Dalszy ciąg artykułu pod naszą zbiórką – pomóżcie seniorom razem z nami!
Komunikat "Uczelnia Biznesu i Nauk Stosowanych 'Varsovia' ograniczył(a) możliwość komentowania tego posta" pojawia się niemal pod każdym opublikowanym na Facebooku wpisem. Nie można choćby skomentować życzeń noworocznych. W praktyce oznacza to brak niechcianych komentarzy, w tym tych nawiązujących do niechlubnej przyszłości byłego Collegium Humanum.
Takie są opinie studentów o Collegium Humanum
Internautom pozostaje więc wyrażanie swoich komentarzy dzięki reakcji pod postami, ale opinii studentów niesławnej uczelni w sieci nie brakuje. W naTemat.pl przejrzał je ostatnio Łukasz Grzegorczyk.
Na Collegium Humanum studiowali politycy, samorządowcy, biznesmeni, sportowcy. Ale także "zwykli" studenci, którzy zapłacili pieniądze, chcieli normalnie zaliczać przedmioty i na końcu dostać dyplom.
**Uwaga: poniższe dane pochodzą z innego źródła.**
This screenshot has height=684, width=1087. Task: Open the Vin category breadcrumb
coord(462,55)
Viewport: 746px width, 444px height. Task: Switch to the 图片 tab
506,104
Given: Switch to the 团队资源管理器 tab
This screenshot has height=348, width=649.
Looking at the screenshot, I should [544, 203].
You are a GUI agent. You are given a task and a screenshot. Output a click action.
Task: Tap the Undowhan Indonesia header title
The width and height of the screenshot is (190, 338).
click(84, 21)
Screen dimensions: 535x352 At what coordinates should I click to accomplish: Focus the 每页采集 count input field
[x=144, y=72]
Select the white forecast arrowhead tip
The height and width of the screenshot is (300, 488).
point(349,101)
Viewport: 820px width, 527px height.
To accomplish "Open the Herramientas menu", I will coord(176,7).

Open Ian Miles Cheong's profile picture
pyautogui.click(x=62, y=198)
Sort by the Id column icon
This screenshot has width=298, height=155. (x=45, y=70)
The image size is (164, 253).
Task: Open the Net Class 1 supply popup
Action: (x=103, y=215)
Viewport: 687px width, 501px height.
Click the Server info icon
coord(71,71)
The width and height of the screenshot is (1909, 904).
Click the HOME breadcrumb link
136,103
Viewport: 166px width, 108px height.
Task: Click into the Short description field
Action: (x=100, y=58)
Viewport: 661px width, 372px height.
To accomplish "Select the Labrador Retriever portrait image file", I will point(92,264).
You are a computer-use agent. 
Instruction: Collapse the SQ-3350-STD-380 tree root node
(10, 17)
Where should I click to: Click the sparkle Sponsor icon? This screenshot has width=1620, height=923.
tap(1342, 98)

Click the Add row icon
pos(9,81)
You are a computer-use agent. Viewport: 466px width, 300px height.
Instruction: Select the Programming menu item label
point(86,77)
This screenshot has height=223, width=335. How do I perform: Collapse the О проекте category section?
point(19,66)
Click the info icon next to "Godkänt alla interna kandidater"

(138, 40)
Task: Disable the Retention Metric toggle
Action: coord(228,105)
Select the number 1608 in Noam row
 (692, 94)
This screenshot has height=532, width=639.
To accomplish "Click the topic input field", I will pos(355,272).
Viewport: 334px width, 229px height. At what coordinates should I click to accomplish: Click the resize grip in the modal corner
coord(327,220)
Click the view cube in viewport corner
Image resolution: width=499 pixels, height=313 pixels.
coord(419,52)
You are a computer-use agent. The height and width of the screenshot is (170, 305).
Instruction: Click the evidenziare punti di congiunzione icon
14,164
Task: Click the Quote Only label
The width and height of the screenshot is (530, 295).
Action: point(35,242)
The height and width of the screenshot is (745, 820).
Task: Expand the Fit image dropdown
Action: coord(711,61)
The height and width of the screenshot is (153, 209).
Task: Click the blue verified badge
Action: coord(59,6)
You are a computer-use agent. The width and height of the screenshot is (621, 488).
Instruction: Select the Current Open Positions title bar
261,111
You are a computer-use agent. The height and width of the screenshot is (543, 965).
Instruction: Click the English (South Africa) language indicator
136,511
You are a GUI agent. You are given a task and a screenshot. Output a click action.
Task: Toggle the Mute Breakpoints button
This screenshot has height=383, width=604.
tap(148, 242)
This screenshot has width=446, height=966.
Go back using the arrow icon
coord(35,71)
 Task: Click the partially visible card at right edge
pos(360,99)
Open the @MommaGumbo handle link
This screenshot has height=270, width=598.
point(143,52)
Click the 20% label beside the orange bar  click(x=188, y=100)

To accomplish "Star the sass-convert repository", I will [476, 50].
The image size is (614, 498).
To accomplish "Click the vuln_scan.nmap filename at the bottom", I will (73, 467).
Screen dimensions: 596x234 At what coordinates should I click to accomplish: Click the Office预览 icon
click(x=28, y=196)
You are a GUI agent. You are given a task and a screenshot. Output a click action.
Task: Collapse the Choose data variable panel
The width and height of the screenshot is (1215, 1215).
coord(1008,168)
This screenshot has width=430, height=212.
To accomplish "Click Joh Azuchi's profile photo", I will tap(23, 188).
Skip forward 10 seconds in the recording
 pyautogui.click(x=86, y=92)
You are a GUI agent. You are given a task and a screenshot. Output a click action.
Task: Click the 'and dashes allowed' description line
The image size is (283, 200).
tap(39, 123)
Ich opinie pokazują, jak bardzo uczelnia wielu osobom podpadła na różnych etapach kształcenia.
Uczelnia Biznesu i Nauk Stosowanych "Varsovia" ma w tej chwili na Google'u wynik na poziomie 2,4 w skali pięciu gwiazdek. To przeszło pół tysiąca komentarzy, z czego wiele zostało opublikowanych kilkanaście miesięcy czy kilka lat temu.
"Niestety nie ma możliwości dać ujemnych gwiazdek. Ta pseudouczelnia to porażka. Brak ocen, brak kontaktu z uczelnią. Tylko w trakcie rekrutacji są bardzo uprzejmi i dostępni. Bałagan totalny" – napisała jedna z użytkowniczek trzy miesiące temu.
Kolejna opinia z Google'a: "Oszuści i naciągacze – od wakacji próbuję bezskutecznie otrzymać wypis z listy studentów, złożyłam wypowiedzenie umowy, a oni przez cały czas obciążają mnie opłatami za następny semestr".
Problem z kontaktem, uzyskaniem podstawowych dokumentów czy zwrotem kosztów przewija się w wielu wpisach. "Odradzam każdemu. Największy błąd mojego życia trafić na tę uczelnię. Od maja nie mogę uzyskać karty przebiegu studiów, jestem załamana, rzucać studia po skończonych 3 latach?" – dopytywała jedna internautka już w czasie, kiedy CH znalazło się w centrum medialnego szumu.